__Exercise directions__. Could you copy out each of the lines below without changing anything?

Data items

· · · · · · ·

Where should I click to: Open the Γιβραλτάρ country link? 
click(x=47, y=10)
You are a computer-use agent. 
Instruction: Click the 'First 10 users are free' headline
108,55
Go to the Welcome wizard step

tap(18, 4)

· · · · · · ·

__Response to the exercise__.
Where should I click to: Open the Γιβραλτάρ country link? 
click(x=47, y=10)
You are a computer-use agent. 
Instruction: Click the 'First 10 users are free' headline
108,55
Go to the Welcome wizard step

tap(18, 4)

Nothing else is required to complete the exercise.